◆ Activity
Quote word for word the lines starting at the line with "You are a computer-use" and ending at the final line of the entries. Leave out any pictures.

◆ Given records
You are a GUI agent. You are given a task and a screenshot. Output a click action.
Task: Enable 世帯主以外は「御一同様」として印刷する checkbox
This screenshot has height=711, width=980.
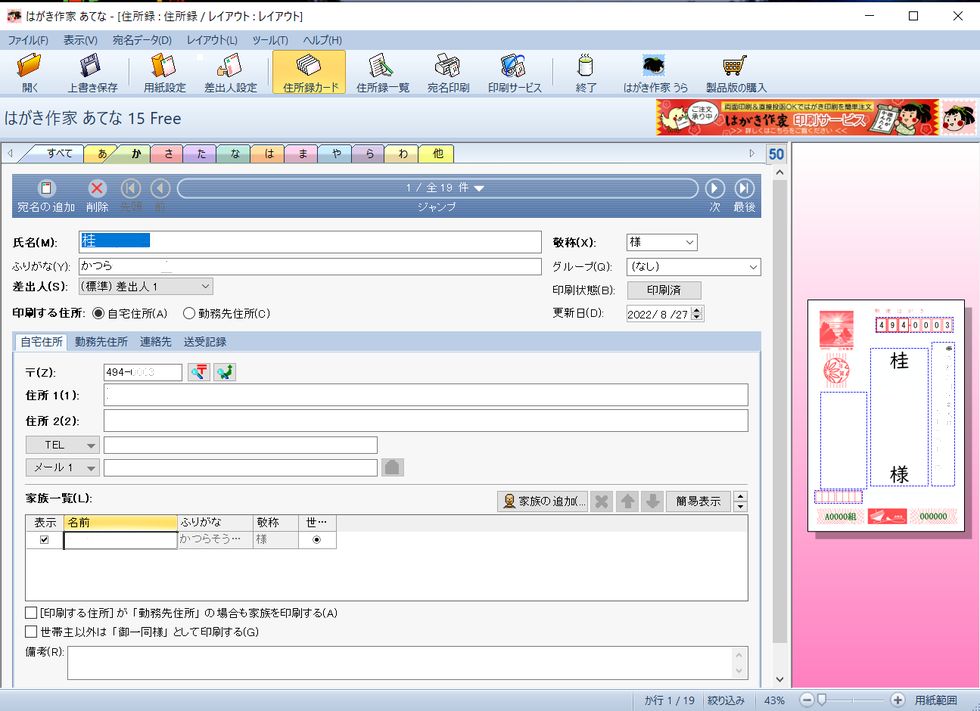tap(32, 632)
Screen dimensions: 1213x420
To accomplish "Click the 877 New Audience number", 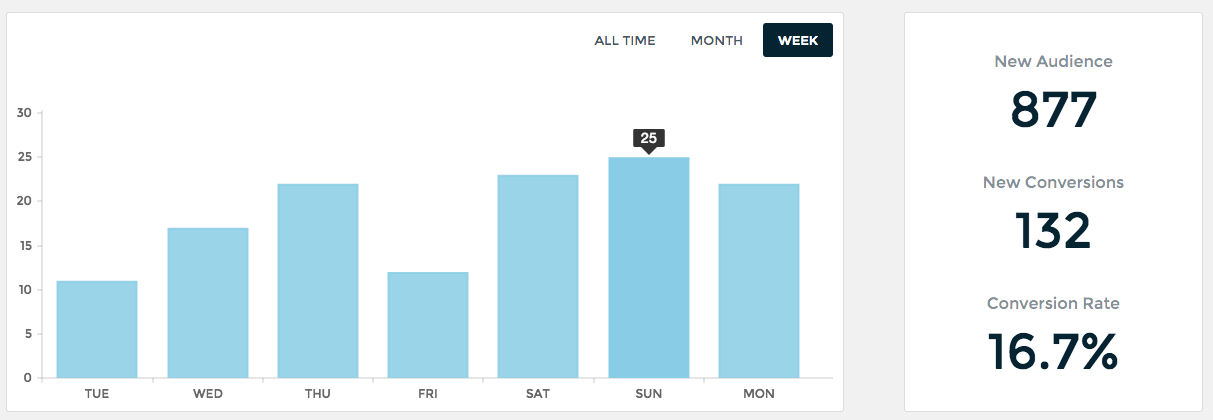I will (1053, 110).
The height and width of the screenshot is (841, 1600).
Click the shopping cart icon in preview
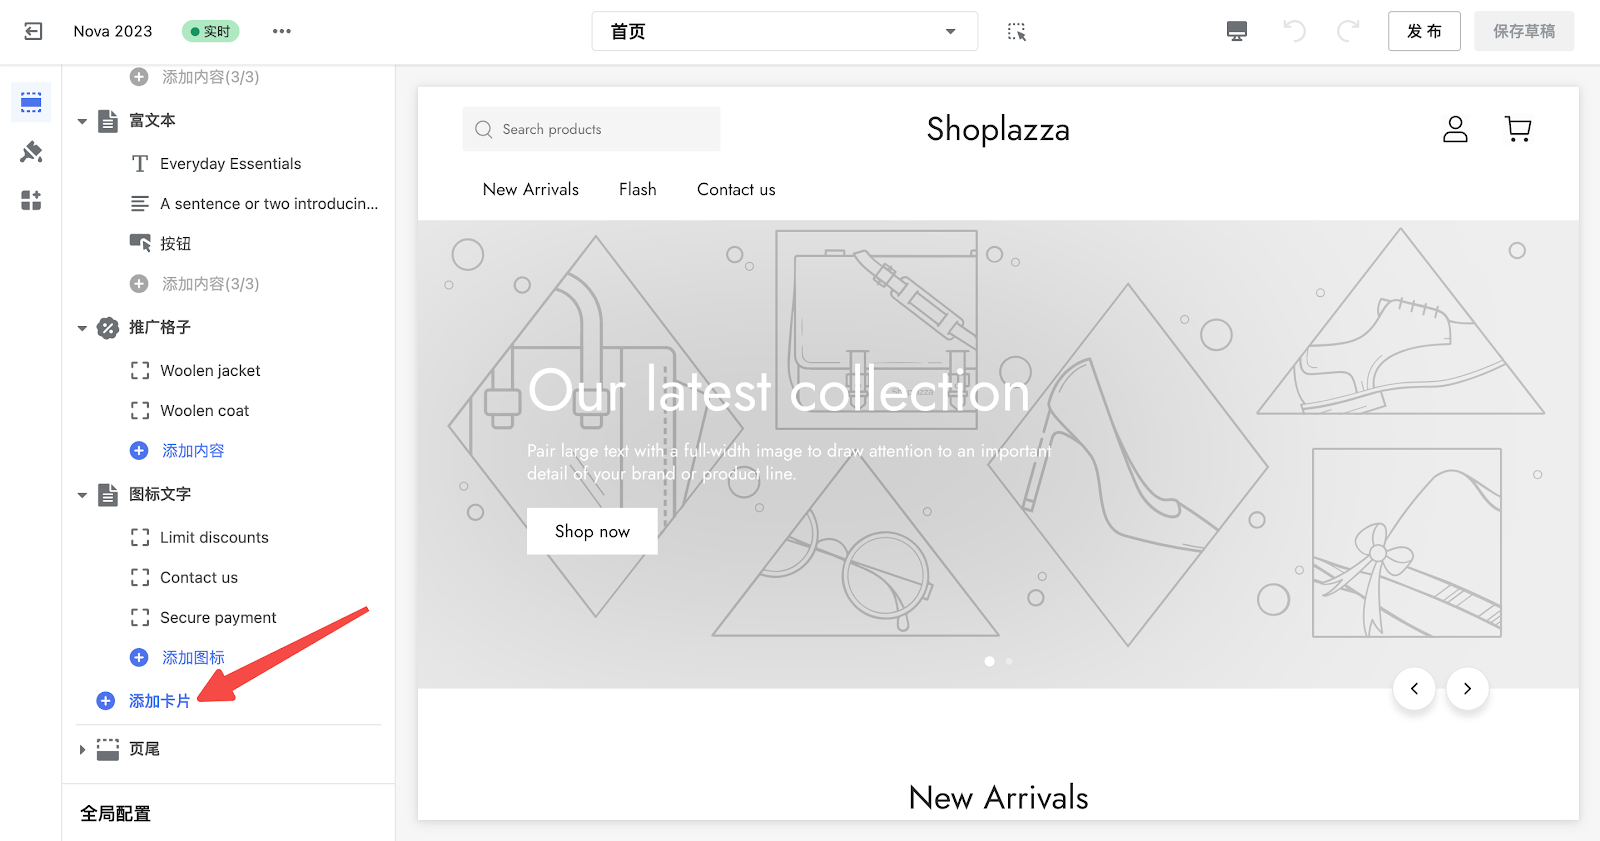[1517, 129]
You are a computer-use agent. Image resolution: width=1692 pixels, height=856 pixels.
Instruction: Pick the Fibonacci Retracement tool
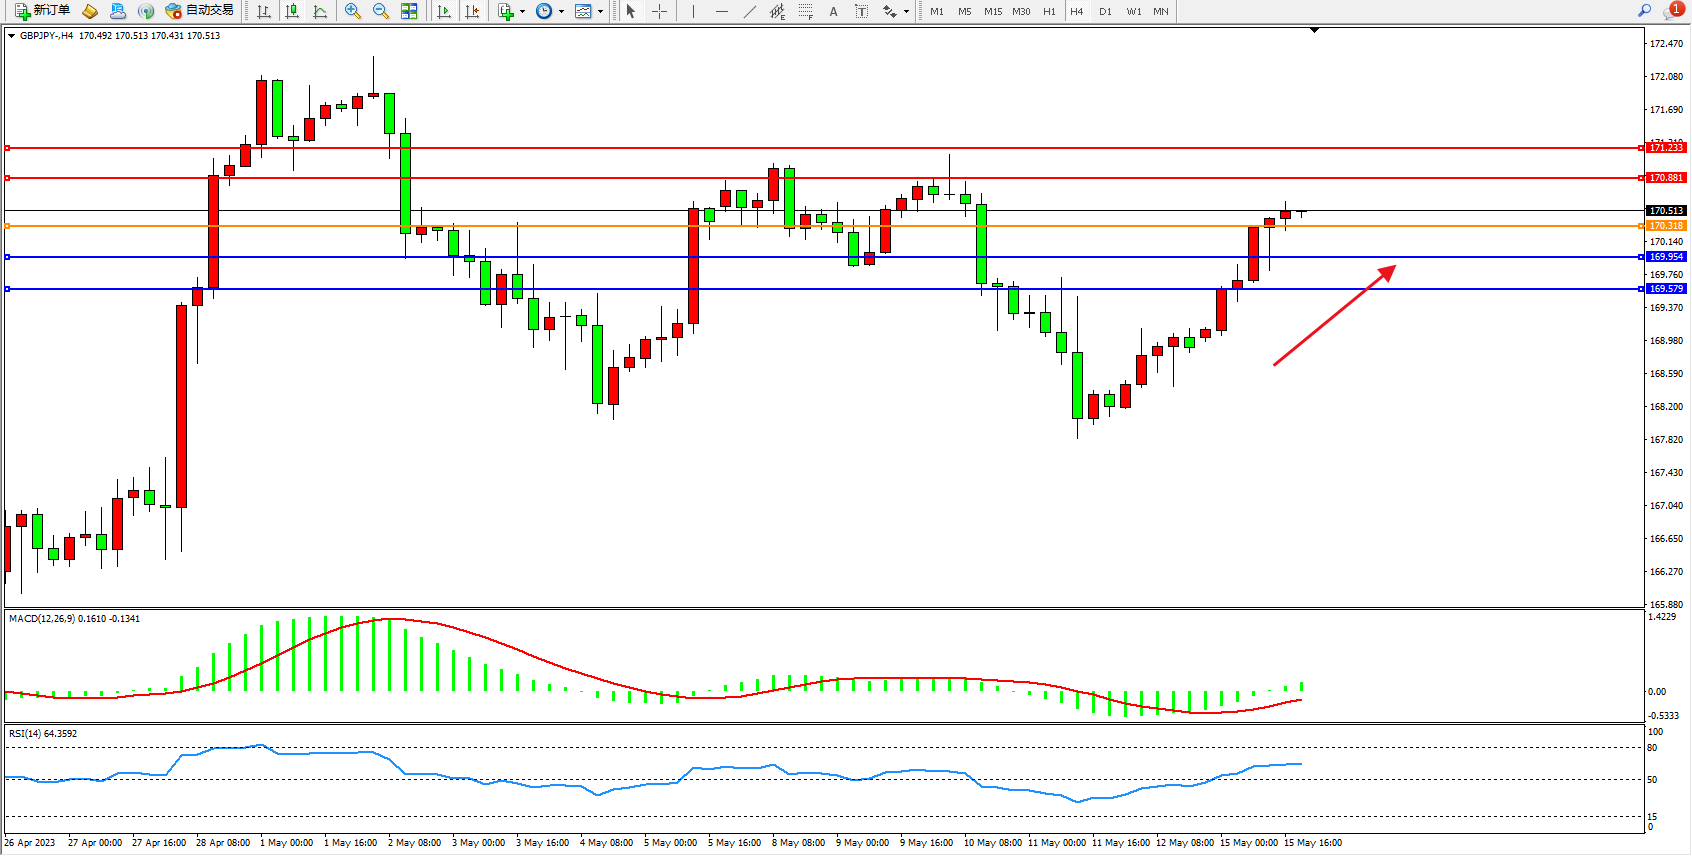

◆ Answer below
You are a computer-use agent. Image resolution: width=1692 pixels, height=856 pixels.
Instruction: Pick the Fibonacci Retracement tool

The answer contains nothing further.